There are so few men who have said so much with so few.
My admiration for Ernest Miller Hemingway comes not only from what he has produced through the sheer force of his writing. That is the stuff of envy and inspiration.
My admiration for him comes from the beautiful paradox that he has lived. Continuously and consistently. Worn, possibly, as an ensign. Or a scar on a face that no one has really read. Only seen.
There have been various instruments employed at various points in history to move people. The written word, by far in my opinion, is the most memorable. Certainly more than the public bus, I would say. Or the expensive automobile. Ernest’s words, the written ones that is, are one of the few forces that have projected recklessly an alternative image on the screens of our minds. And begged no one to watch it. Only forced them to do so.
There is a popular belief, founded on nothing except upon the folly of looking sideways, that we are what we write. There is a bigger belief, among fewer people, that we write what we are. Both could not have been farther from the truth. Our words are ours. Whether we employ them to build us or give ourselves away or, even, to project us is our call alone. For Ernest, that call was simple. He wrote what he went through. But, he never felt the mandate to go through what he wrote. And that paradox, if I may take the liberty to call it that, was the most definitive detail about the man. For me.
This is not a belated obituary.
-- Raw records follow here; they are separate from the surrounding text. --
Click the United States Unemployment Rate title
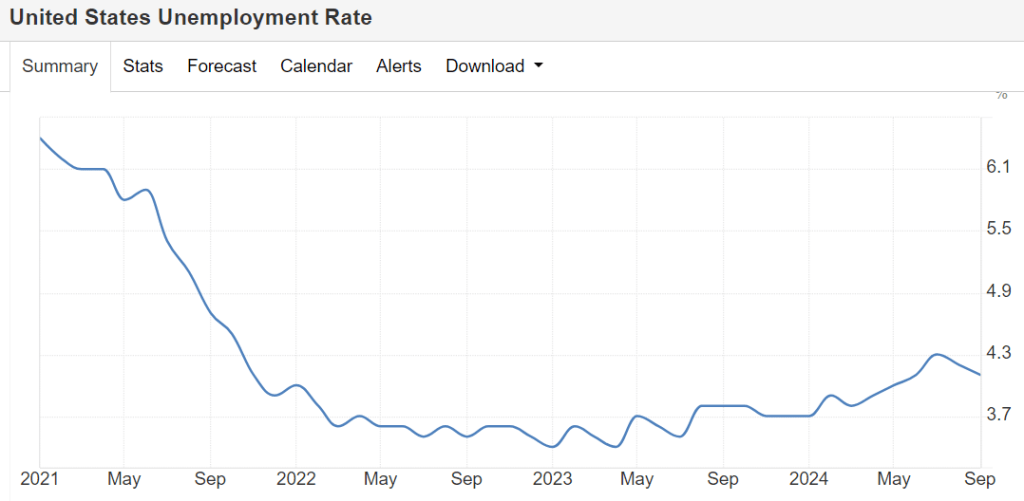The height and width of the screenshot is (501, 1024). click(x=191, y=19)
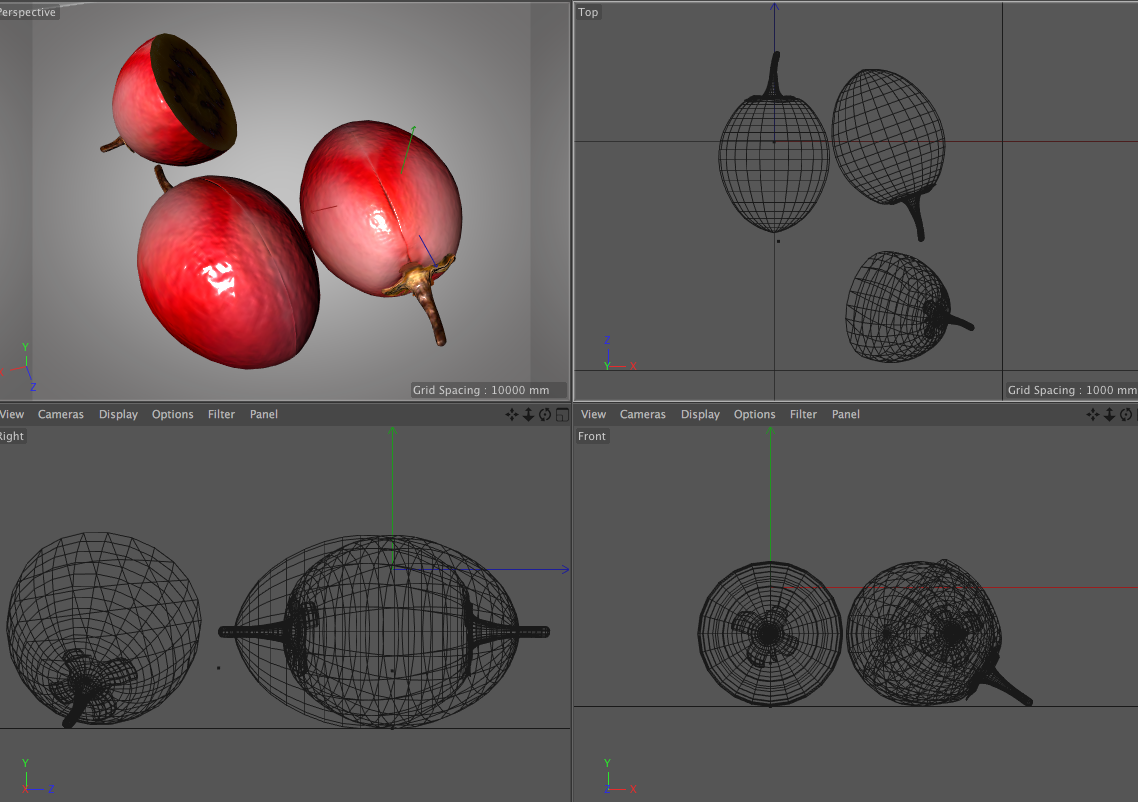Open the Display menu in Right viewport

tap(118, 414)
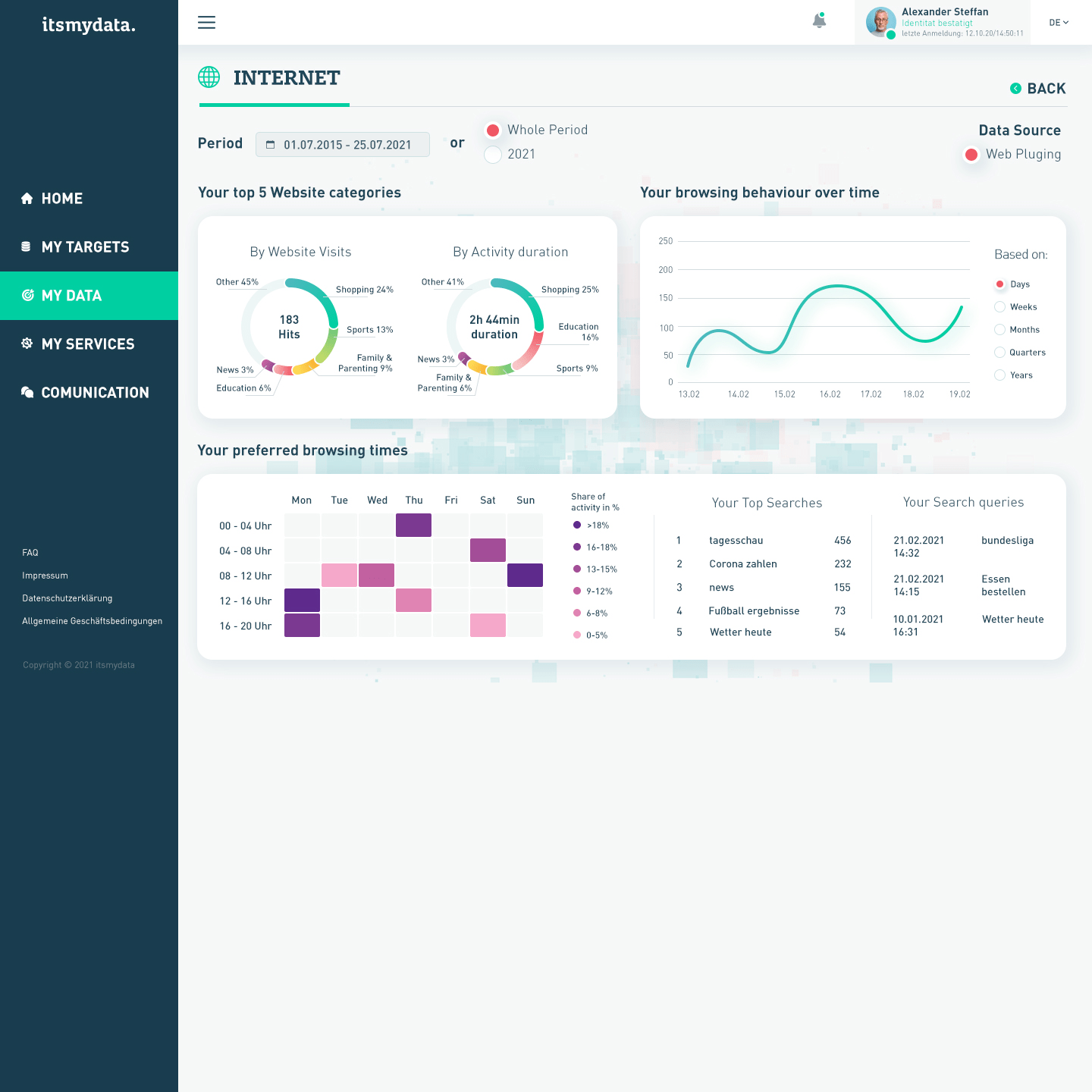
Task: Open the FAQ link
Action: click(30, 553)
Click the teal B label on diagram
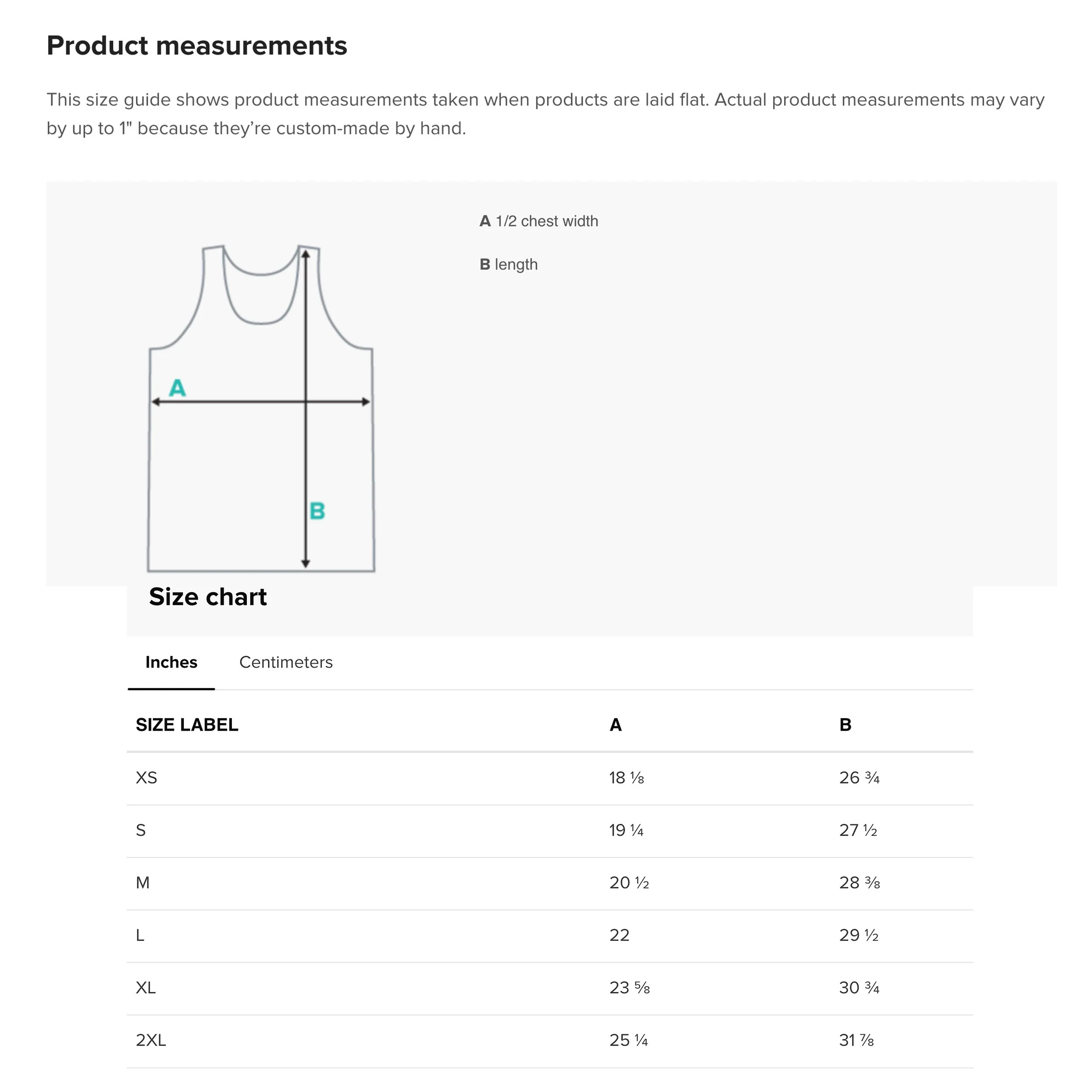1092x1092 pixels. pos(317,511)
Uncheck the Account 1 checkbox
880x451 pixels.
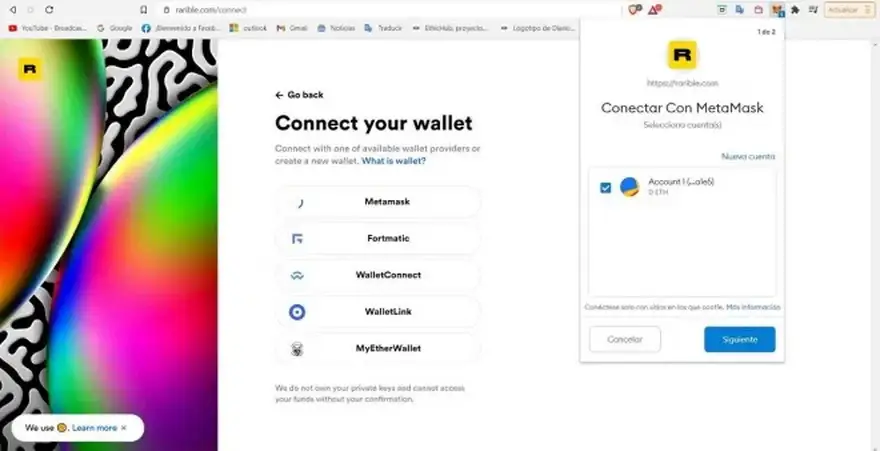605,188
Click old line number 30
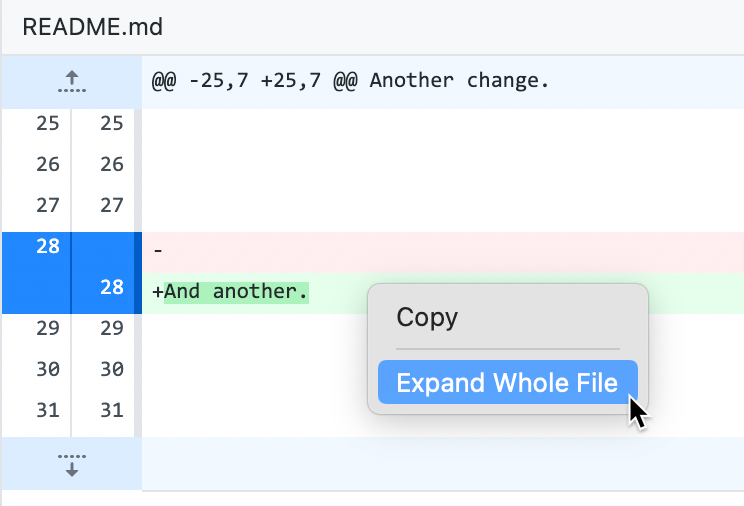 pos(48,370)
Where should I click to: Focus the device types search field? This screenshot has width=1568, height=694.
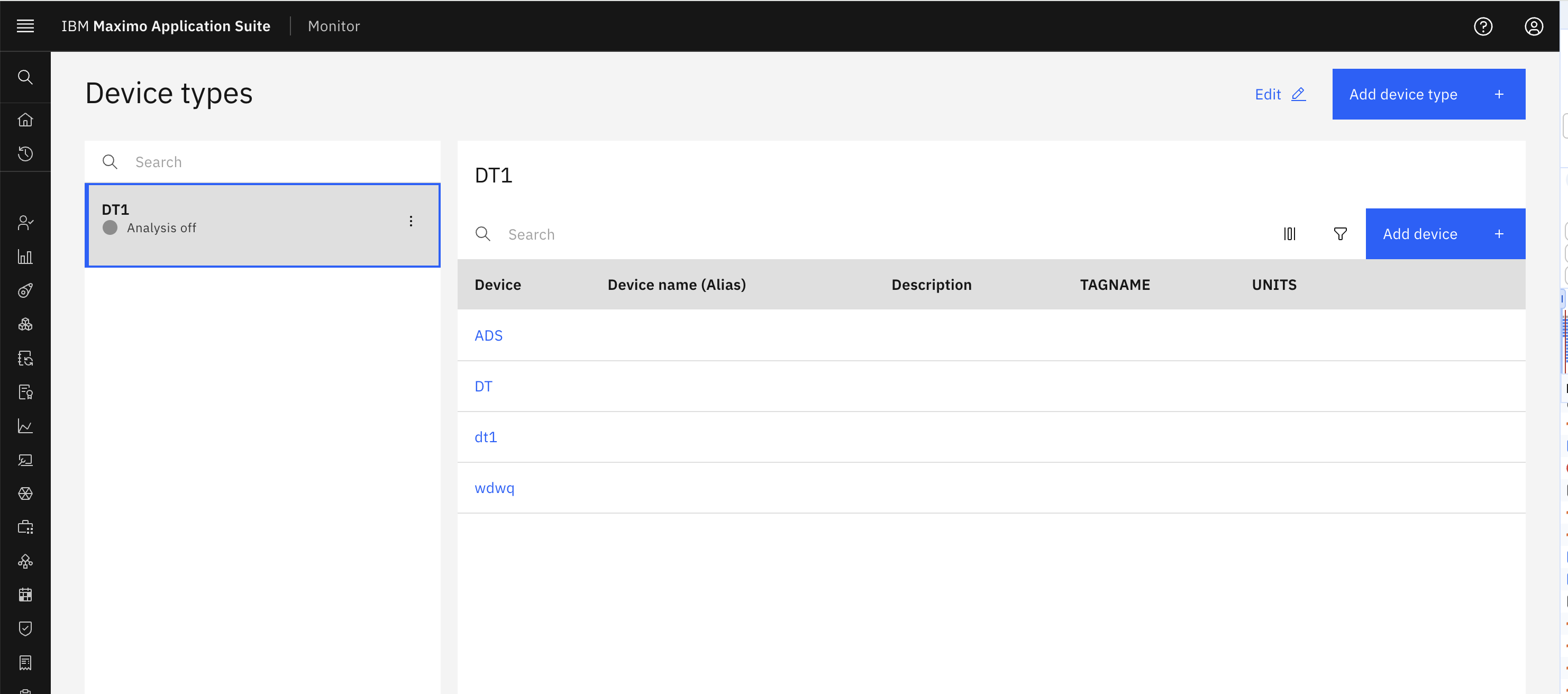pos(262,162)
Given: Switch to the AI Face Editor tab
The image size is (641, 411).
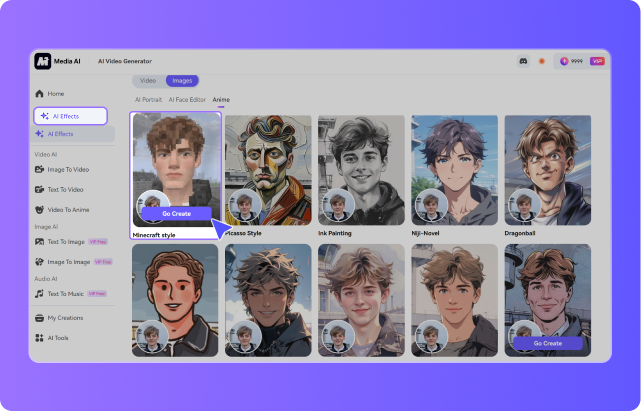Looking at the screenshot, I should (186, 100).

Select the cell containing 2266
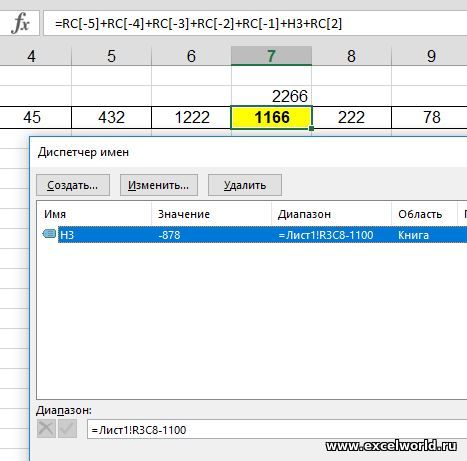[271, 96]
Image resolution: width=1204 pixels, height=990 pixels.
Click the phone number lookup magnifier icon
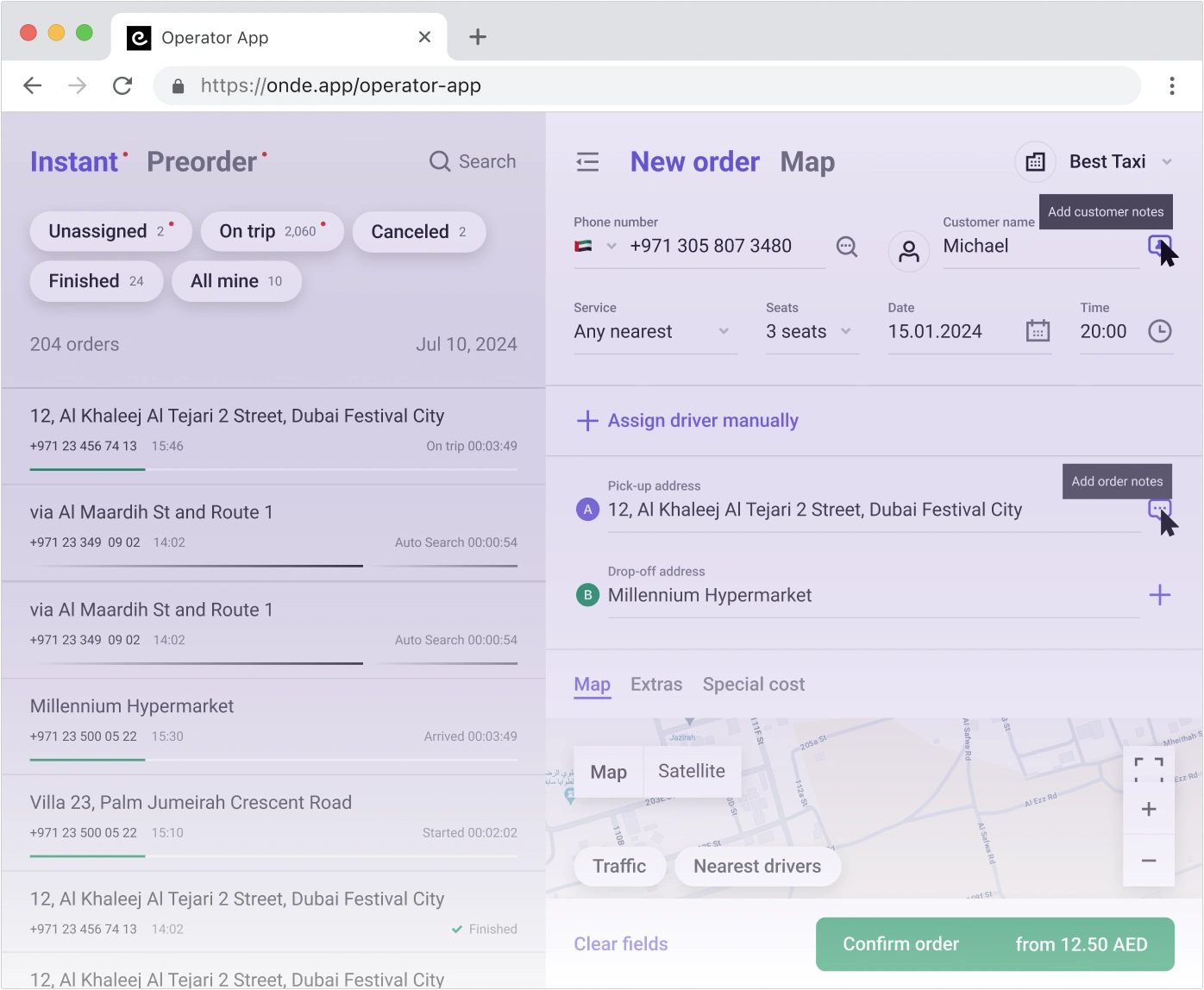coord(847,247)
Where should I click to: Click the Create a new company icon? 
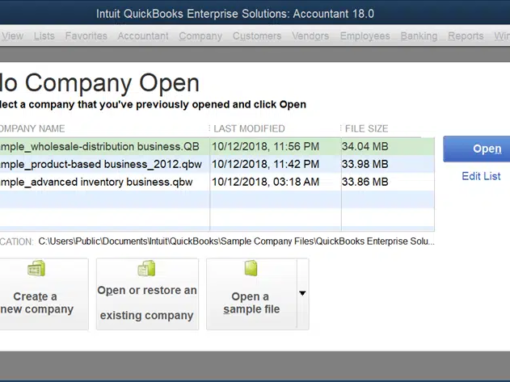point(36,268)
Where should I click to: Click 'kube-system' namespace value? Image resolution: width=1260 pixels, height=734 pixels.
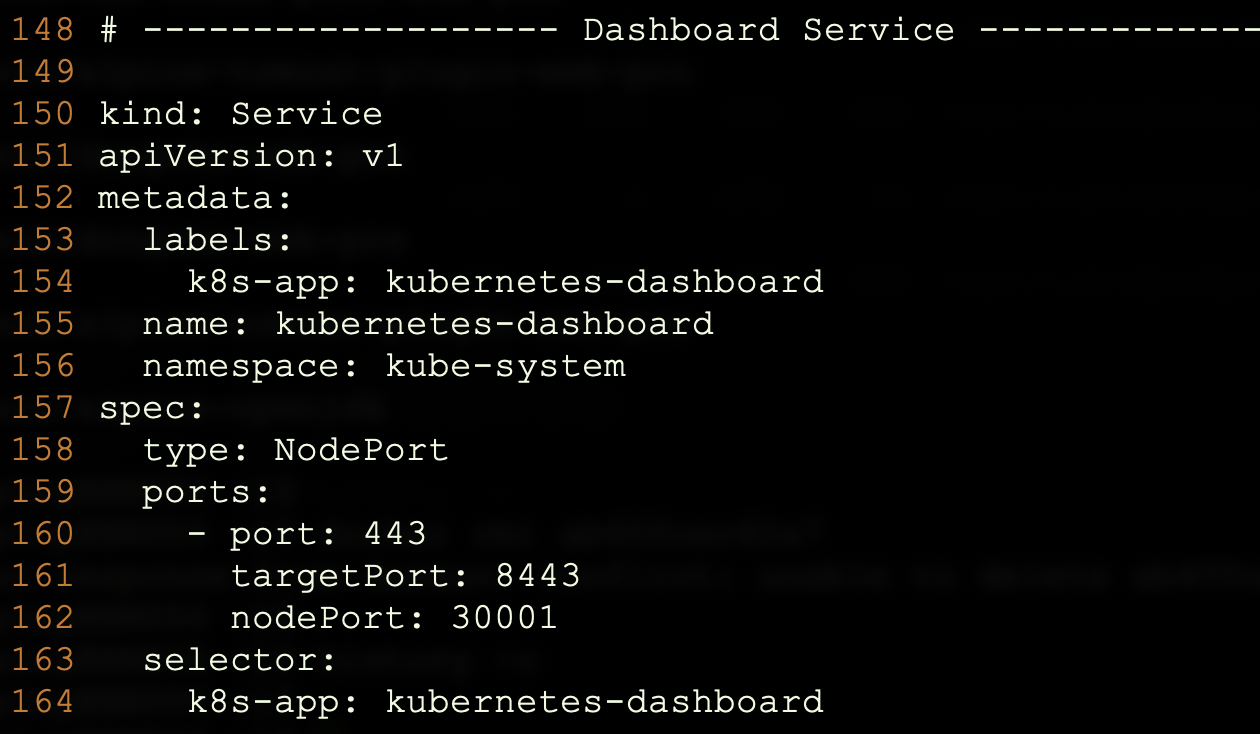click(506, 366)
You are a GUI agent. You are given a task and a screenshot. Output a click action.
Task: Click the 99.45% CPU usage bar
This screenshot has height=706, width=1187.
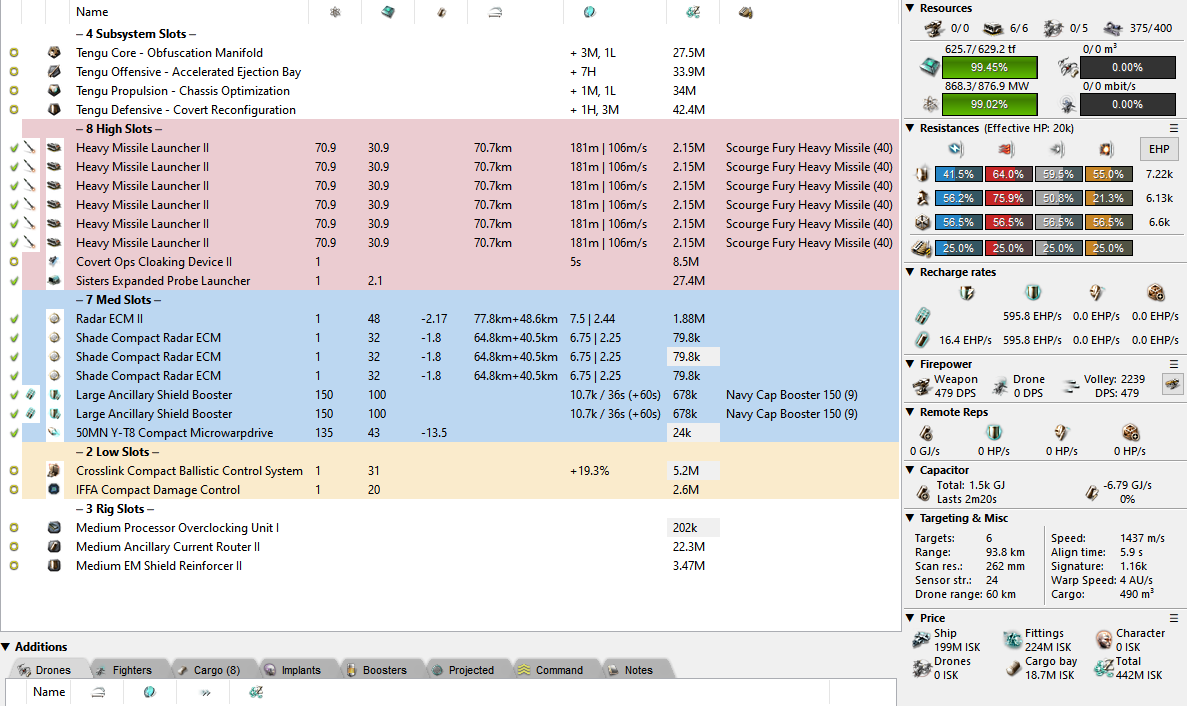(988, 67)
This is a call to arms (even though Ernest bid farewell to them, maybe there is a need to take them up, in our instant times, all over again) to all of us to bequeath the magnanimity of words to our nexts. If there is a clear and present threat to anything today, it is to the word. Not only is it under siege from reckless minimalists, it is also reeling under the mammoth pressure of mass mutilation. The word is getting increasingly tailored to fit our attention spans. It is being customised to fit our travel time. It is being reengineered to fit our ever blunted imagination. It is being dolled up, like a whore wearing Christmas lights, to suit the sensibilities of our prime time television screens. It is being carved to fit into our pockets, jostling for space in between the cell phone and the cheap trick. It is being whittled down to neatly come under the cocktail umbrella. I can go on but something just about assures me that the point is made.
Our words can be saved from becoming who we have become. Our words can still be bold, timeless and invincible. Much like Ernest. Much like us.